Problem details
Reproduce the entries verbatim, starting at their first line and ending after the line that contains "Looking at the screenshot, I should tap(110, 437).".
§
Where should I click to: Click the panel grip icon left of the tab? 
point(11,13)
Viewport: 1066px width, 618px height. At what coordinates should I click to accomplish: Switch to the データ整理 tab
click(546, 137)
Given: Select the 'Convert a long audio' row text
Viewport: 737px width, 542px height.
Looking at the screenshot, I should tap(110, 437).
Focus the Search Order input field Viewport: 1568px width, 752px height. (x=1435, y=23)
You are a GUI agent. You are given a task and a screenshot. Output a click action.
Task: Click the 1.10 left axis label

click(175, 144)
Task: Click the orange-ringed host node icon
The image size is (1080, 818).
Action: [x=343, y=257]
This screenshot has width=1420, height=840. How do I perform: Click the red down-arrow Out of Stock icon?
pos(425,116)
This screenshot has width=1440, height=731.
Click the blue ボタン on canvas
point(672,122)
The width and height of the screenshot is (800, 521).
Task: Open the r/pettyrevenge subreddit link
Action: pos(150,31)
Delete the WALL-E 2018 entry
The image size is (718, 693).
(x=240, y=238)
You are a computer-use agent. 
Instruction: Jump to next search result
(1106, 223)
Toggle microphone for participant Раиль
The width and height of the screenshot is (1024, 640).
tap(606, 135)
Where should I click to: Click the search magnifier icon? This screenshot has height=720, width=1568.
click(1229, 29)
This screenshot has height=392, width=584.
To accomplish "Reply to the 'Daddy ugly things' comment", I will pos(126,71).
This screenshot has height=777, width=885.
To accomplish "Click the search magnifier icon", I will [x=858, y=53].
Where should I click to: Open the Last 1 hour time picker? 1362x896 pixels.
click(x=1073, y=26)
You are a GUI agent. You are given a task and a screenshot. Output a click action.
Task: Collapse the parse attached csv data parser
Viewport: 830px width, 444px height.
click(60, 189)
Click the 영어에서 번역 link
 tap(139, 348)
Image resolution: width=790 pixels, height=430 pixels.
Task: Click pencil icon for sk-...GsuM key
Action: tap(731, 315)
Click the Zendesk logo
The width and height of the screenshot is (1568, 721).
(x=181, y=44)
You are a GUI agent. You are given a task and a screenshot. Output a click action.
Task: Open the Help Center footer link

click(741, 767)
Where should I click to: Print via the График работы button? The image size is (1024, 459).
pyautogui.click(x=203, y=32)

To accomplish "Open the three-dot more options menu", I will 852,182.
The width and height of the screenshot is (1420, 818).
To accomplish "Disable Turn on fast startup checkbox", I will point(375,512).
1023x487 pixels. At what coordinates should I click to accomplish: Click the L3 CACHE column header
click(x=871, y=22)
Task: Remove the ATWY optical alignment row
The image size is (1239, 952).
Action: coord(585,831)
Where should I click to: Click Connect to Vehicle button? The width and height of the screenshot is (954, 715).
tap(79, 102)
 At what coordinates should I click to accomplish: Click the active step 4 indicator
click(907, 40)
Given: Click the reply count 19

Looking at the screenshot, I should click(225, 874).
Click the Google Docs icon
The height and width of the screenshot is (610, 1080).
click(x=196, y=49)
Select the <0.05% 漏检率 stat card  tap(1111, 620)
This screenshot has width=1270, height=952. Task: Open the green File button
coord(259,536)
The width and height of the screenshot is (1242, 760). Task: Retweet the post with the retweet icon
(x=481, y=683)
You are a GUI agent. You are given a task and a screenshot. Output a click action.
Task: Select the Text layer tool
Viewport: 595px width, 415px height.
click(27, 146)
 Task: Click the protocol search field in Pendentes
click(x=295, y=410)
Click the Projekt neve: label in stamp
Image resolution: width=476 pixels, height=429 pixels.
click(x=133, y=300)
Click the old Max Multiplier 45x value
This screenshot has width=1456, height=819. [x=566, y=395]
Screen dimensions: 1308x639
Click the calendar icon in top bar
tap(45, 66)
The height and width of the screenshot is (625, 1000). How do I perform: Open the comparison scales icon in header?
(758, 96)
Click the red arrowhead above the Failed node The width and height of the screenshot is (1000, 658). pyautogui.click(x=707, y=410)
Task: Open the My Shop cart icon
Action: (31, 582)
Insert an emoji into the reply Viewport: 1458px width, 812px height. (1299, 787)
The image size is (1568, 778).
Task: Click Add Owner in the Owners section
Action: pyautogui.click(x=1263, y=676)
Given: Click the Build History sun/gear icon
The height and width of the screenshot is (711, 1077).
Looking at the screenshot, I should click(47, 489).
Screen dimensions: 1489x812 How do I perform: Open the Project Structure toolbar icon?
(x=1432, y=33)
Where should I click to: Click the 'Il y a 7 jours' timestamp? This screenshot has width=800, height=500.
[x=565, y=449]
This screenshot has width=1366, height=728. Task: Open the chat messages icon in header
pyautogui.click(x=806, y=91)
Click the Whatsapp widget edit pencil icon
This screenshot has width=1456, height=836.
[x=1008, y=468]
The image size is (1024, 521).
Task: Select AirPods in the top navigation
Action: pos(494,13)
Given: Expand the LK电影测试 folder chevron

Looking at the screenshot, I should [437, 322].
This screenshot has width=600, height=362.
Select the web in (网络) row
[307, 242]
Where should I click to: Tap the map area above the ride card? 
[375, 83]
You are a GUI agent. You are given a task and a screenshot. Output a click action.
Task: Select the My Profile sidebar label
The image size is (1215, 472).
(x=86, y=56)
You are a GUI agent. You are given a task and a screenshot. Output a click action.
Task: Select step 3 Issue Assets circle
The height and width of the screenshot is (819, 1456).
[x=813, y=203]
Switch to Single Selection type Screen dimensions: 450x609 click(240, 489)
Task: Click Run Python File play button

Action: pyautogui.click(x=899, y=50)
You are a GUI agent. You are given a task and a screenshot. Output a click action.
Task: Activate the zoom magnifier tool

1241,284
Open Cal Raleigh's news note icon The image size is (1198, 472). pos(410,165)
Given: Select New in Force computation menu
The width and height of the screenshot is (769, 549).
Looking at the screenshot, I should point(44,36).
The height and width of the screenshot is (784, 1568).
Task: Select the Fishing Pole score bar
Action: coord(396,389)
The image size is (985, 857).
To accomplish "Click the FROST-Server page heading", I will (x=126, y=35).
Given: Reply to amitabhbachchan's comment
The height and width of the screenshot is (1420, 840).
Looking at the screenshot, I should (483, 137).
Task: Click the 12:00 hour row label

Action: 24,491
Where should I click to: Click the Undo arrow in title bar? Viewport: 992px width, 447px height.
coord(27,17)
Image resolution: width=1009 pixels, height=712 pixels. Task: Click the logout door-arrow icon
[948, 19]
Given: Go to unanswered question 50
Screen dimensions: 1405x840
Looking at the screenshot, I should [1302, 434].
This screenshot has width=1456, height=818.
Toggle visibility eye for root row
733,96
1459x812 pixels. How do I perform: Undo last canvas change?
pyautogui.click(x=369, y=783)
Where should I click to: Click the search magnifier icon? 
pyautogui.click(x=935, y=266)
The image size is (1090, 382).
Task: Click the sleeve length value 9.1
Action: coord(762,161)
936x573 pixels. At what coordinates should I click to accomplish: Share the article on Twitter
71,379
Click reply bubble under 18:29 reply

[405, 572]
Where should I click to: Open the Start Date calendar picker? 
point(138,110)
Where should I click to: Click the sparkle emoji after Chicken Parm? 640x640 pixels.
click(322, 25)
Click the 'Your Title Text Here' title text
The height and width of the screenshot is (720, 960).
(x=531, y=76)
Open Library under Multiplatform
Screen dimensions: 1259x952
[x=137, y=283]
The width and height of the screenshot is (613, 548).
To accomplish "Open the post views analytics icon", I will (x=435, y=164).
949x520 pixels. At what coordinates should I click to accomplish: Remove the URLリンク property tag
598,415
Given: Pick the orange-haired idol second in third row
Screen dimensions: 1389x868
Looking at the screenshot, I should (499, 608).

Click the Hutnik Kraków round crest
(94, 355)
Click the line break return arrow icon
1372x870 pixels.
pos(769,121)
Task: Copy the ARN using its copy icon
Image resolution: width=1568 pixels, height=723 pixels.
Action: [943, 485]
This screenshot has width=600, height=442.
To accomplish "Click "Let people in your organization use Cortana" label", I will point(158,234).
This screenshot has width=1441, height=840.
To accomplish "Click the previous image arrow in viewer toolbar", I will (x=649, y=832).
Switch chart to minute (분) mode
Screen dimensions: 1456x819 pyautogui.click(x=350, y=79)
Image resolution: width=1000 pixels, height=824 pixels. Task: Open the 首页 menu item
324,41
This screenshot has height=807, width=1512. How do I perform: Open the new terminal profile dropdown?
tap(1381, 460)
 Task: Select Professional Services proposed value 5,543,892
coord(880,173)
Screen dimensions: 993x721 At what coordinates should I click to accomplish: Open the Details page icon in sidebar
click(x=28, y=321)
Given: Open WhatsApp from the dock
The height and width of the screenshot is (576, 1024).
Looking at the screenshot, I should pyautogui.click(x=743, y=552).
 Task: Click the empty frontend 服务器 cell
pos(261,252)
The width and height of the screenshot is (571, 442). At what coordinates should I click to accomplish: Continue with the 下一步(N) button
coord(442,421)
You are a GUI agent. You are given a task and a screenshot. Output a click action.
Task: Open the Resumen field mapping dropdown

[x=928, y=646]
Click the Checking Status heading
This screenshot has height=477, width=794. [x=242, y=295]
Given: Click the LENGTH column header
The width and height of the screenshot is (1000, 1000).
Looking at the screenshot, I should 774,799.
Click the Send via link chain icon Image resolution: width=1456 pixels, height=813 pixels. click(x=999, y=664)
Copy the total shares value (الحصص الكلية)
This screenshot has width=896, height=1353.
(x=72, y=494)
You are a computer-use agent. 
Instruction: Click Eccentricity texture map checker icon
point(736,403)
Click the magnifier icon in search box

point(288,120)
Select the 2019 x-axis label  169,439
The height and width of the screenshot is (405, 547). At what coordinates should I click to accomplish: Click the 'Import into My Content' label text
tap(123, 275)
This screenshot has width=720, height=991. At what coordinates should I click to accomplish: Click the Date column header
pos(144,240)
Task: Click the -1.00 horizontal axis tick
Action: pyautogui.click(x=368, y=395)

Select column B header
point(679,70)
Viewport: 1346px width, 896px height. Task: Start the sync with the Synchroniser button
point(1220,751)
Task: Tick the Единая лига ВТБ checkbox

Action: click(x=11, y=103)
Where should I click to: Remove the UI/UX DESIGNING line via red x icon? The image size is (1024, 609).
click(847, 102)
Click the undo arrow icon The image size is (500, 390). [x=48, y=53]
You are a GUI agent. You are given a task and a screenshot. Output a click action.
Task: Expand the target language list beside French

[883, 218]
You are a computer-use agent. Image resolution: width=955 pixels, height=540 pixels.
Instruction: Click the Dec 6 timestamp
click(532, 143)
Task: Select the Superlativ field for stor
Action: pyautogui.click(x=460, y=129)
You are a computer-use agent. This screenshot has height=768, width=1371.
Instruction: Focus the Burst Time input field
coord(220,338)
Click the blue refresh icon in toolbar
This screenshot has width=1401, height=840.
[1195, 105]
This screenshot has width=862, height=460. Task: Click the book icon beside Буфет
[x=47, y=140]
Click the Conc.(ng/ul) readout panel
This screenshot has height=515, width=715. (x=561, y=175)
§
Result below
Where should I click to: Click the panel grip icon left of the tab? 
point(11,13)
Viewport: 1066px width, 618px height. At what coordinates should I click to accomplish: Switch to the データ整理 tab
click(546, 137)
Given: Select the 'Convert a long audio' row text
Viewport: 737px width, 542px height.
Looking at the screenshot, I should tap(110, 437).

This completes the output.